# Written instruction
Reproduce the lines from the start of the data entries through the line containing "Action: [x=322, y=197]", with both ends included.

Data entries
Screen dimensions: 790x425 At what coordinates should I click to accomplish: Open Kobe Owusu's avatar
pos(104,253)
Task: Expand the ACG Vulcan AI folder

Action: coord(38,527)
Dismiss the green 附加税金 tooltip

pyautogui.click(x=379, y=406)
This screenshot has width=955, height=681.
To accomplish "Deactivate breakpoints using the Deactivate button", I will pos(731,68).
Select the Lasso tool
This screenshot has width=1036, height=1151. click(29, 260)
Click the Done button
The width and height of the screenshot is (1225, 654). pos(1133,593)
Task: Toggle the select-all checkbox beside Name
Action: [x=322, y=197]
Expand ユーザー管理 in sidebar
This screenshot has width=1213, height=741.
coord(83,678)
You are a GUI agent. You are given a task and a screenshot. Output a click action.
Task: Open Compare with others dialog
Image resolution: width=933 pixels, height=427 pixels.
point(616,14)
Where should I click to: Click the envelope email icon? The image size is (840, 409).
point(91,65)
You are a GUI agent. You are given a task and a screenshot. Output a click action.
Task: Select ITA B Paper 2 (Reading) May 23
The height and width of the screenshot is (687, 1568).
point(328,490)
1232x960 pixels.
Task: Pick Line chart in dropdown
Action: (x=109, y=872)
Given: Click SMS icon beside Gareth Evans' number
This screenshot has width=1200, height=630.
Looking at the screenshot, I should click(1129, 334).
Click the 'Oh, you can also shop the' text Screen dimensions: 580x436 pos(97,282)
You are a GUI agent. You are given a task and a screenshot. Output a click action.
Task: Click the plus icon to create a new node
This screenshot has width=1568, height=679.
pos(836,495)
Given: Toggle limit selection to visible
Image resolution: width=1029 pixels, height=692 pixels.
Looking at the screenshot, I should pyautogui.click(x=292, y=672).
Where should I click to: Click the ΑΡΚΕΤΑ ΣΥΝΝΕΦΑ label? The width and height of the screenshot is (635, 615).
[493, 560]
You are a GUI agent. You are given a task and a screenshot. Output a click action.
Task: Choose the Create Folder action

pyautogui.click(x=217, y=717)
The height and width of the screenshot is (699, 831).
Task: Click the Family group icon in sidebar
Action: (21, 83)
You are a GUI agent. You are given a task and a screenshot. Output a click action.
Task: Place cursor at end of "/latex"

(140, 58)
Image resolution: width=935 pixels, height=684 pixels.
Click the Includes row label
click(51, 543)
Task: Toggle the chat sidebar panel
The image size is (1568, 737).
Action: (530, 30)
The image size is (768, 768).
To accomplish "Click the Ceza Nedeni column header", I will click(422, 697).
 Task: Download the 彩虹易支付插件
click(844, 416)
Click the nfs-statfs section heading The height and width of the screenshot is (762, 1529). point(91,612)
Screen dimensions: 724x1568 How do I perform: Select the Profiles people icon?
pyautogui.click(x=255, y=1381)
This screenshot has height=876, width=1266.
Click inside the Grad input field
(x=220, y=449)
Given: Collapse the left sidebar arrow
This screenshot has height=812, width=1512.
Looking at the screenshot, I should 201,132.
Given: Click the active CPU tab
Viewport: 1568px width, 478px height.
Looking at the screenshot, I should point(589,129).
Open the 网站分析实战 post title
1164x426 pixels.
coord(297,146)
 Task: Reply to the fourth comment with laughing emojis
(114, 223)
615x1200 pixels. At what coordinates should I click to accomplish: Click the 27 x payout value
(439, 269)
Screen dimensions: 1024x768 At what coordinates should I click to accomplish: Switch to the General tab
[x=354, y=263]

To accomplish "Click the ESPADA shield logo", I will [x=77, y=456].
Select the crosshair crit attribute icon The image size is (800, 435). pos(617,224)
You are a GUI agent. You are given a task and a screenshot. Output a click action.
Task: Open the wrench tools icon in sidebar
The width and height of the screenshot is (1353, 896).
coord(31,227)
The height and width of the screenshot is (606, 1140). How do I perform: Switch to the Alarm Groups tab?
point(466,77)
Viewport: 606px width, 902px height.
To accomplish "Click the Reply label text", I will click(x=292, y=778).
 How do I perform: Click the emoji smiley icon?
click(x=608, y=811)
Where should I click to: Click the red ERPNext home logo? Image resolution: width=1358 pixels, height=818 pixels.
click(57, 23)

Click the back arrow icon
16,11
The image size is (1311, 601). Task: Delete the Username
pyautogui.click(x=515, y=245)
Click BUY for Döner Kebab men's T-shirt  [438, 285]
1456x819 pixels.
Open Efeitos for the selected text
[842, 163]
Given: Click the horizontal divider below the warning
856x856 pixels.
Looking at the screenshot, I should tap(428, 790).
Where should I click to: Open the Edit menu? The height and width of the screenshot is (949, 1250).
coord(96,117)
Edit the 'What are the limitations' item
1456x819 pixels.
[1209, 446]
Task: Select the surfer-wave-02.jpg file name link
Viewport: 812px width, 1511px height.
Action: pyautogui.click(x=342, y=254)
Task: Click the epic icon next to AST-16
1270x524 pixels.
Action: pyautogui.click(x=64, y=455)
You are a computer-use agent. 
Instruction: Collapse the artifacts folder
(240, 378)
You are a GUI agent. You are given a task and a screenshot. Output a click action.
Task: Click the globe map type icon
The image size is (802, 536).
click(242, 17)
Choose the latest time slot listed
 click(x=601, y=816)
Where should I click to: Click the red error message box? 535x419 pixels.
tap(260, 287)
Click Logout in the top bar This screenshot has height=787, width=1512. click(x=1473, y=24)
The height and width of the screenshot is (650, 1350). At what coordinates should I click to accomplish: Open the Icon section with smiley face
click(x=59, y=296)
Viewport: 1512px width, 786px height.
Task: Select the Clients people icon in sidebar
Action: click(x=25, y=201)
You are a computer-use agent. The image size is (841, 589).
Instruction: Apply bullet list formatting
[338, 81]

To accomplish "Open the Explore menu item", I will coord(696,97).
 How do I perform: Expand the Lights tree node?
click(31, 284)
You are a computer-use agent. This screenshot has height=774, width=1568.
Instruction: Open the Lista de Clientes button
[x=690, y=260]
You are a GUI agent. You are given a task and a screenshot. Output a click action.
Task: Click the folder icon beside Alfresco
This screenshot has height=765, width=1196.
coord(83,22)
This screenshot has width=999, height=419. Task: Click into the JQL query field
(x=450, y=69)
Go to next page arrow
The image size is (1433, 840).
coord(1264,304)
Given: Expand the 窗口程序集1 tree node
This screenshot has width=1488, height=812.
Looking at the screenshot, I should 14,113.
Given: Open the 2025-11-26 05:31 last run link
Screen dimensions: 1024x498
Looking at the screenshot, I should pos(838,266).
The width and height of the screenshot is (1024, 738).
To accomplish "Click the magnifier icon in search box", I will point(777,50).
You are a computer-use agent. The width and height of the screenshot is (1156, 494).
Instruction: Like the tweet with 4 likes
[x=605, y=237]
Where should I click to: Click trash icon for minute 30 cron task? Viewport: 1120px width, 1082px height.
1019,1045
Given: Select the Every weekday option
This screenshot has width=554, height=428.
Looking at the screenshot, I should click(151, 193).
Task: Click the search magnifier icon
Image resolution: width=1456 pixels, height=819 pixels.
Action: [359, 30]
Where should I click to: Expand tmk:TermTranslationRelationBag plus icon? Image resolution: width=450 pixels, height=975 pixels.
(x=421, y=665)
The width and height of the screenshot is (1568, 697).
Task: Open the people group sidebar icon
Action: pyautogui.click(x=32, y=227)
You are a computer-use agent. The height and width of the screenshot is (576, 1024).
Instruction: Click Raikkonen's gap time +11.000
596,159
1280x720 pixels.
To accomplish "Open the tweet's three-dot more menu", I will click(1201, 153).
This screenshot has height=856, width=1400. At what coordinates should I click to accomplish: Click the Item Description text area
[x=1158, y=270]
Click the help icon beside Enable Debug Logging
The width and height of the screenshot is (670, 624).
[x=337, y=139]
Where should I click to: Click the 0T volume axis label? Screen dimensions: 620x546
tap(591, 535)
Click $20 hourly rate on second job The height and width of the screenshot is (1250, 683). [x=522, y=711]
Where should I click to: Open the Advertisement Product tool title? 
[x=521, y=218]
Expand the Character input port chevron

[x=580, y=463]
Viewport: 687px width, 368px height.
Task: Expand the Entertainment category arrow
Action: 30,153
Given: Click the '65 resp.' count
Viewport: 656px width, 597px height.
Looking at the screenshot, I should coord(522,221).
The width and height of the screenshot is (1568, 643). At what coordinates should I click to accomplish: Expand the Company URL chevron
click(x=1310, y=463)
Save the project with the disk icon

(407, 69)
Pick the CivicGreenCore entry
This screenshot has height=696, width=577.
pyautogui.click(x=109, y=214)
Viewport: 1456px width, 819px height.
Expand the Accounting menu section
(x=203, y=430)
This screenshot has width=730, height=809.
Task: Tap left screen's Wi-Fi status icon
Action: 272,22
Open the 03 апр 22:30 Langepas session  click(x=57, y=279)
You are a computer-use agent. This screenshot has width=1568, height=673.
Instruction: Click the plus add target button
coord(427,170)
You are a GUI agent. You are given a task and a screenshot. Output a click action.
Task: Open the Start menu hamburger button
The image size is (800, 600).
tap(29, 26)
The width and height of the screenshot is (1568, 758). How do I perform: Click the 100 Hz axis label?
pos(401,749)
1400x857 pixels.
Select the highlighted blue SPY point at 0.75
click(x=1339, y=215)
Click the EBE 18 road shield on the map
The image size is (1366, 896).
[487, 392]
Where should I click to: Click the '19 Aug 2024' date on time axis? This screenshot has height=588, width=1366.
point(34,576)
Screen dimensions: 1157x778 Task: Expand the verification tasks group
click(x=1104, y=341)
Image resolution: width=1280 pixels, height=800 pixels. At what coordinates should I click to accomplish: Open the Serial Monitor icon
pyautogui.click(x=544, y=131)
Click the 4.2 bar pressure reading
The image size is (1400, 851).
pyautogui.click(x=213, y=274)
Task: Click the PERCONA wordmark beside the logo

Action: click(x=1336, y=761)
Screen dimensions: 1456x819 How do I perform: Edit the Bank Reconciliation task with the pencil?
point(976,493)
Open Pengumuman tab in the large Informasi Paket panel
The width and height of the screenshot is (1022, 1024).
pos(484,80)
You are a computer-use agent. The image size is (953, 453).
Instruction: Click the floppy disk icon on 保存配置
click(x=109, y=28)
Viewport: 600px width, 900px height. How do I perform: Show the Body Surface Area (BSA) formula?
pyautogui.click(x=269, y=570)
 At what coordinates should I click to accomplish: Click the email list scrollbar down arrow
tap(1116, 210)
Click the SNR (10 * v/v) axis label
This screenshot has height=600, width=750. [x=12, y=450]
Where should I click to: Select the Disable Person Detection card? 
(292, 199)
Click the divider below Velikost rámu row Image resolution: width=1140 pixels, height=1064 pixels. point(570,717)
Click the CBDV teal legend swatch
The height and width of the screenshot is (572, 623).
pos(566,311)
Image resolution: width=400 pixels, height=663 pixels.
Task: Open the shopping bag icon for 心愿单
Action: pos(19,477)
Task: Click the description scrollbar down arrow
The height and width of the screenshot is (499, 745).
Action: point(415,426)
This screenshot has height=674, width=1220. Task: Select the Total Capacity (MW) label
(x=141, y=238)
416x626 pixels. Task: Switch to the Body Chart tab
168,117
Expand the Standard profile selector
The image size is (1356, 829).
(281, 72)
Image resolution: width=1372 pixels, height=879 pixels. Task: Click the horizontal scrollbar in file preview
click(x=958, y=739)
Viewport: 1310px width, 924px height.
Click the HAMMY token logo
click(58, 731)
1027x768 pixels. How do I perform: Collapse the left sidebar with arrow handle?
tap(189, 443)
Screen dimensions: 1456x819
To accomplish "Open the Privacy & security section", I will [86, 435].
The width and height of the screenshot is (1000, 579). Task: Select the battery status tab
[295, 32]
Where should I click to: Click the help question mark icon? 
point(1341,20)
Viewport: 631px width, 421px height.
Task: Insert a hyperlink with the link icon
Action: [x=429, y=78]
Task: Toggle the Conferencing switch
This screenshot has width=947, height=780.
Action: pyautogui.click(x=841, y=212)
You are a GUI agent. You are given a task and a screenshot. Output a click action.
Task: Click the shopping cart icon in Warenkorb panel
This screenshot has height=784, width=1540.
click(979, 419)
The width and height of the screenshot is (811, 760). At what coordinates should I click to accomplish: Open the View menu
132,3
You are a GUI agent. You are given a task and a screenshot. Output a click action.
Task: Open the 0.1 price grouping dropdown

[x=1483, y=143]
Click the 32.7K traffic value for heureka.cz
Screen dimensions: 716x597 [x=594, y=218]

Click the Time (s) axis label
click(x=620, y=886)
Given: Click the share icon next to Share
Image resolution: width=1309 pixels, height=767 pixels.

# In response
Screen dimensions: 790x425 At what coordinates should I click to accomplish: Open Kobe Owusu's avatar
pos(104,253)
Task: Expand the ACG Vulcan AI folder

Action: coord(38,527)
Dismiss the green 附加税金 tooltip

pyautogui.click(x=379, y=406)
This screenshot has width=955, height=681.
To accomplish "Deactivate breakpoints using the Deactivate button", I will pos(731,68).
Select the Lasso tool
This screenshot has width=1036, height=1151. click(29, 260)
Click the Done button
The width and height of the screenshot is (1225, 654). pos(1133,593)
Task: Toggle the select-all checkbox beside Name
Action: [x=322, y=197]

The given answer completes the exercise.